February 26, 2018

Avalanche Danger Update

New snow and wind has increased avalanche danger in Chugach State Park. Dangerous avalanche conditions exist. Careful snowpack evaluation, cautious route-finding, and conservative decision-making essential. Natural avalanches possible; human triggered avalanches likely. Small avalanches in many areas; or large avalanches in specific areas; or very large avalanches in isolated areas.

Several inches of new snow has already fallen across Chugach State Park, and it’s still snowing (as of 5:00pm). The Indian Pass snotel (2350′) seems to be recording ~8” of new snow. Both the Penguin Peak and Arctic Valley weather stations have recorded southerly winds capable of building wind slabs that may fail naturally, or be especially sensitive to human triggers. Winds have calmed at Penguin, where they were blowing more easterly at their strongest. At Arctic Valley, winds have been significantly stronger and are still blowing moderate with strong gusts.

Avalanche problems:

Widespread D2 (could bury, injure, or kill a person) wind slabs that may be very sensitive to human triggers on terrain steeper than 35* (especially leeward terrain with deeper snow along ridges, near peaks, and in catchment areas) are very likely above 2500′. Be especially cautious around fatter, more bulbous pockets of wind loaded snow. Recent avalanches, shooting cracks, and hollow or punchy feeling snow are obvious clues to wind slab danger. Leeward terrain during the storm has been generally southerly, but winds will become more northerly as the storm clears out into Tuesday. There is ample loose snow for transport. Expect further wind slab development if moderate northerly winds manifest. Wind slabs are expected to behave with soft slab characteristics and break at or below a human trigger.
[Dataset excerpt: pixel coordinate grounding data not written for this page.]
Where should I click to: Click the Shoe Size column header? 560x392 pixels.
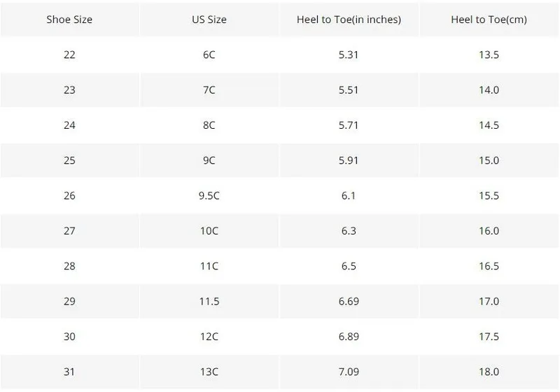69,19
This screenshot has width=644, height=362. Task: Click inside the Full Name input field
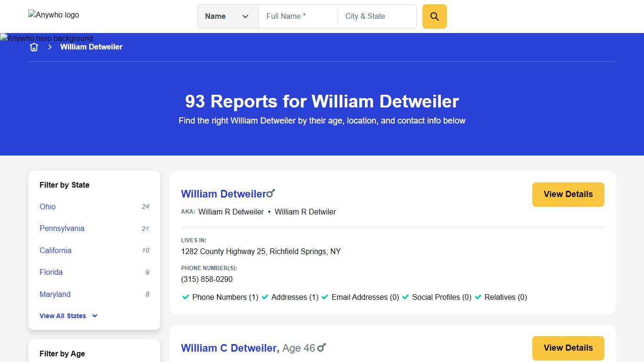(x=297, y=16)
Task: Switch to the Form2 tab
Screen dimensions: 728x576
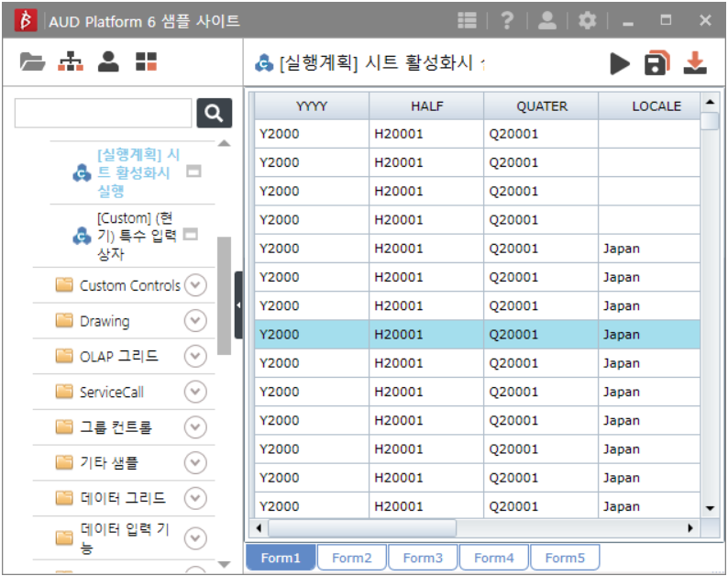Action: click(x=352, y=558)
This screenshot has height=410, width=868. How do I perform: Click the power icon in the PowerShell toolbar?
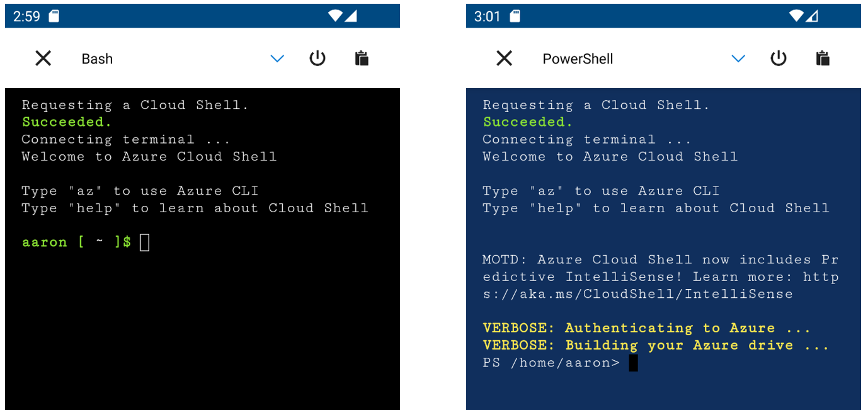click(x=779, y=58)
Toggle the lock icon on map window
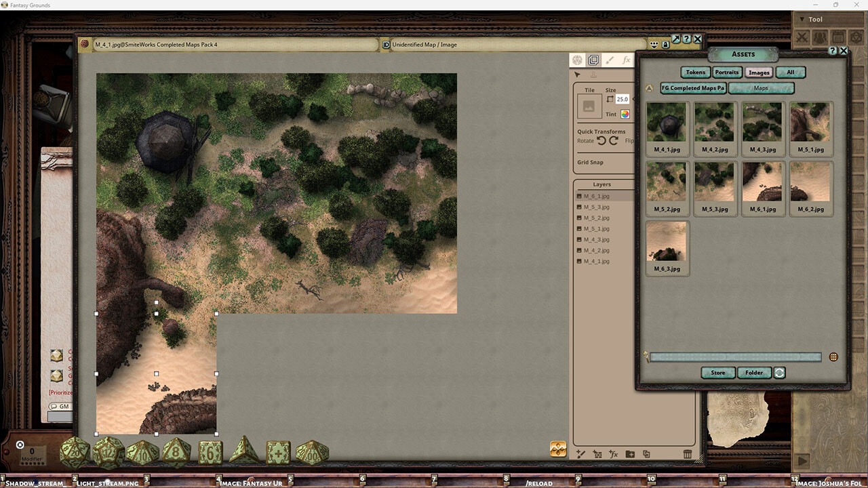This screenshot has width=868, height=488. click(665, 45)
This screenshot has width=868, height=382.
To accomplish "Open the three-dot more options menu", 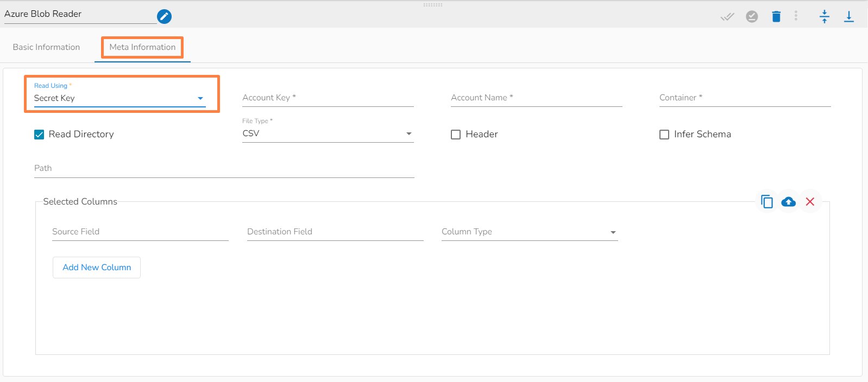I will 796,16.
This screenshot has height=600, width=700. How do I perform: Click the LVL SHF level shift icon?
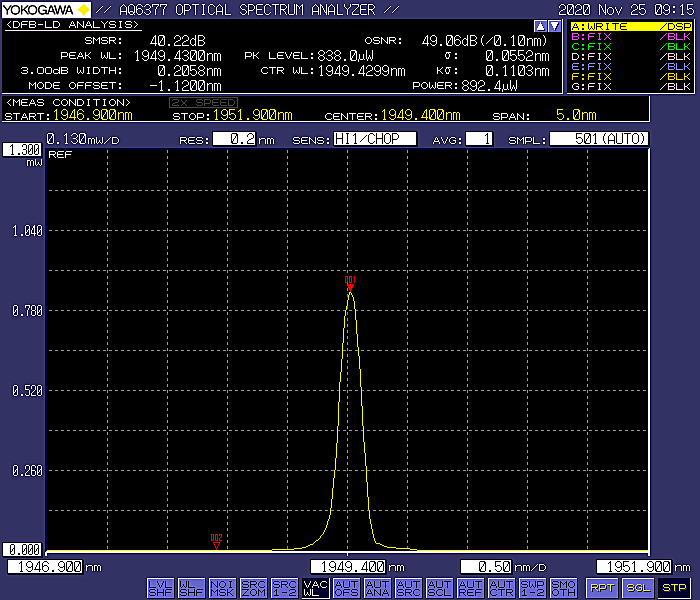tap(160, 587)
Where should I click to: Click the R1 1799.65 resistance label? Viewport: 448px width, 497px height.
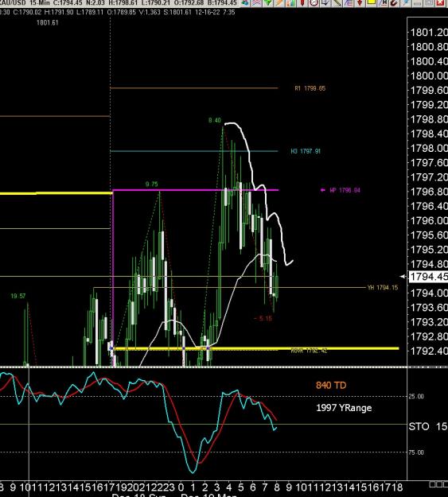310,88
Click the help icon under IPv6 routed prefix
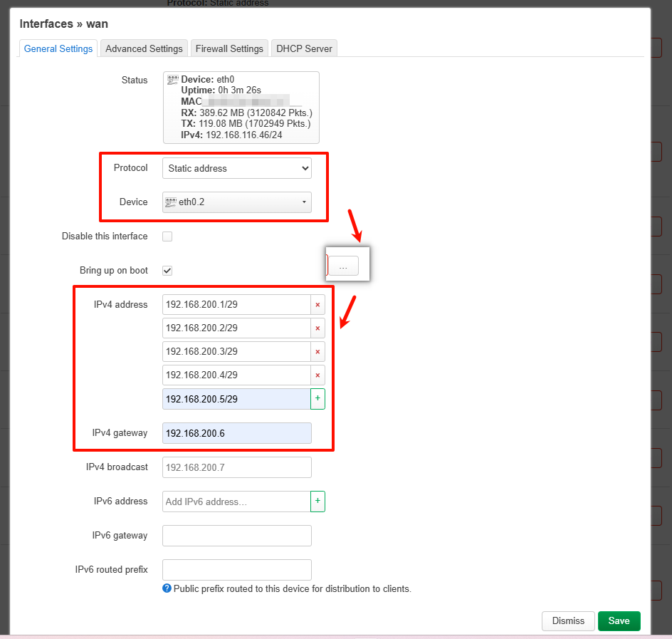Screen dimensions: 672x639 [167, 589]
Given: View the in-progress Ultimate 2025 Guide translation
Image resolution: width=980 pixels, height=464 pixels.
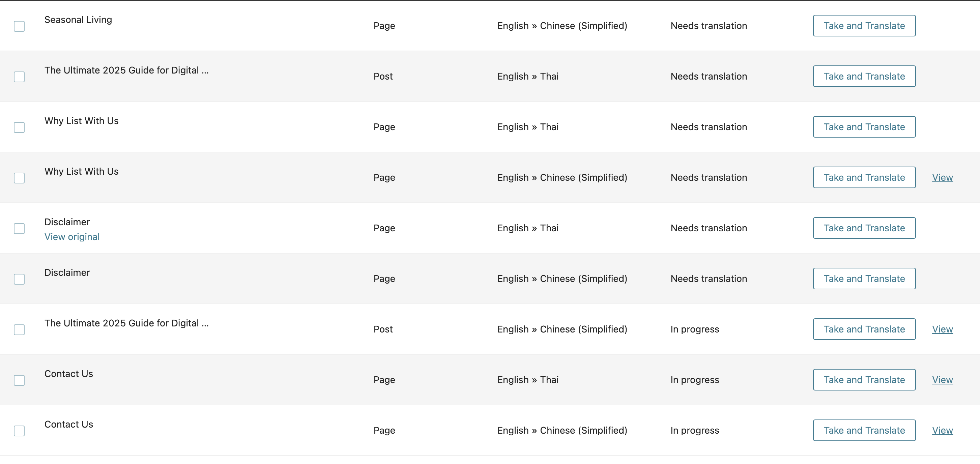Looking at the screenshot, I should pyautogui.click(x=942, y=329).
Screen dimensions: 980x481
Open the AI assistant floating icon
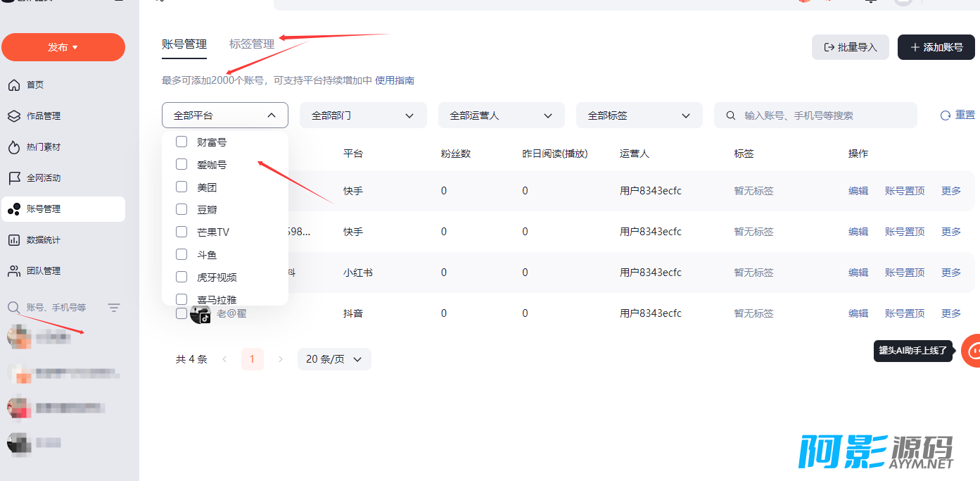coord(973,350)
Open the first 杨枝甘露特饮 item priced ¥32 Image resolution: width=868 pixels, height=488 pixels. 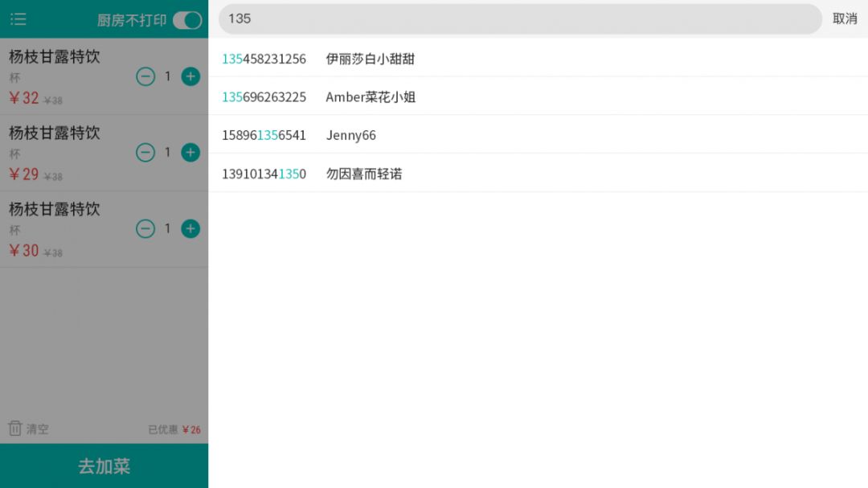click(x=55, y=57)
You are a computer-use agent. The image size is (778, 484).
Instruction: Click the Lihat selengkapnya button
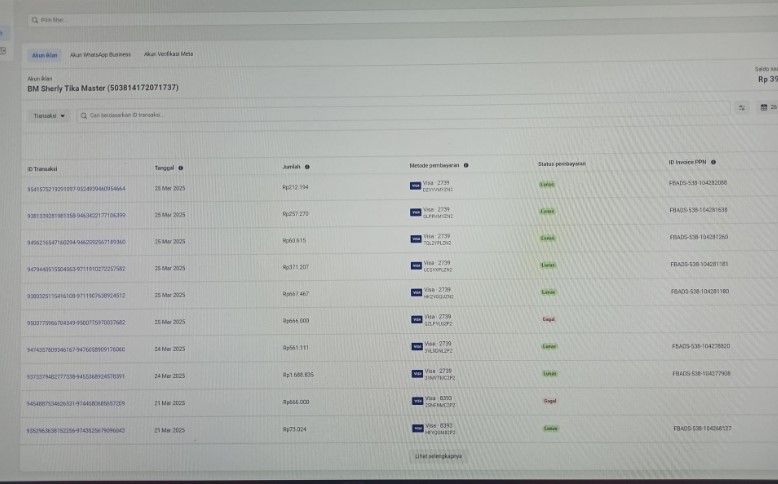[438, 455]
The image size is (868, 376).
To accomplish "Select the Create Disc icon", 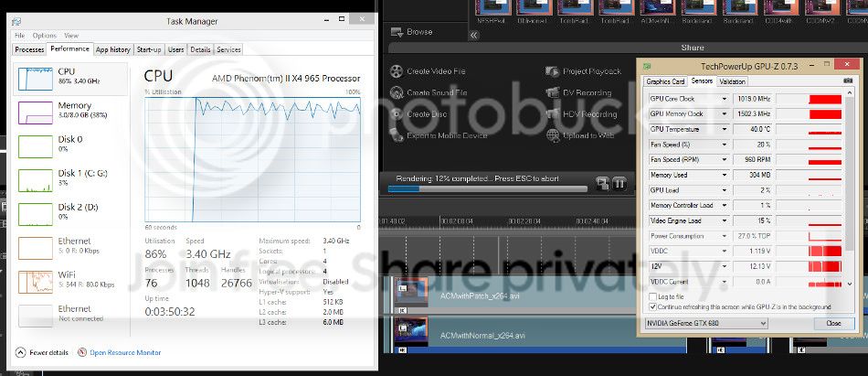I will (x=397, y=114).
Persistent slabs to D3 in size are possible on terrain steeper than 35* above 2500′. They may be sensitive to human triggers, or stubborn. This is a less predictable and higher consequence avalanche problem. Two primary persistent slab problems exist, and will be further stressed from the new snow and wind loading:
1. A thin persistent weak layer of facets and buried surface hoar is sandwiched between two wind-packed layers in the upper half to third of the snowpack
2. Large and extremely weak and loose depth hoar exists above the ground, at the base of the snowpack, in most areas.
These persistent slabs may present dangerous hard slab characteristics releasing above and around a human trigger making escape difficult, or releasing remotely from a trigger on adjacent but connected terrain. As these persistent slabs had been more identifiable by a stout wind slab near the surface prior to the recent snow, they are now more deeply buried by fresh and soft snow. It will take thorough stability assessment via snowpits, layer analysis, and stability tests like an ECT to better understand this problem. Whumphing-collapsing and larger recent avalanches that seem to have broken within the old snow will be the most obvious red flags and clues to danger.

Loose dry avalanches, or sluffs, are to be expected on wind sheltered terrain steeper than 40*. While these generally aren’t expected to be inherently large enough to bury, injure, or kill a person; it will be important to keep terrains traps and exposure in mind. A sluff could definitely cause a fall or loss of control that could prove dangerous or deadly considering the terrain.

Cornices, primarily over northerly aspects, are expected to have grown significantly and to be sensitive to human triggers. A cornice fall poses a twofold threat: it could collapse under a person causing them to fall, and the cornice fall could act as a trigger for a subsequent avalanche. Do not approach potentially corniced ridges to look down slope. Give cornices a wide berth as they may break off further back than expected.

Keep in mind that many popular trails in Chugach State Park (e.g. Falls Creek from Turnagain Arm and Powerline from Glen Alps) cross potentially dangerous avalanche paths and are exposed to overhead avalanche hazard. Be mindful of the terrain above you. In the near future, steep upper elevation terrain could release naturally (sending an avalanche into lower elevation and even flat terrain) or be remotely triggered from adjacent terrain.

If you’re planning to recreate in or around avalanche terrain, make sure that you:
1. Know how to identify avalanche terrain (i.e. snow covered terrain steeper than 30*), assess stability, and practice safe travel protocols.
2. Carry essential rescue gear (beacon, shovel, probe) and all other gear and attire necessary for your chosen endeavor and any unforeseen circumstances that might arise.
3. Communicate the plan (i.e. route and expected return time) for your outdoor endeavor to someone that is staying in town and could respond in the case of emergency.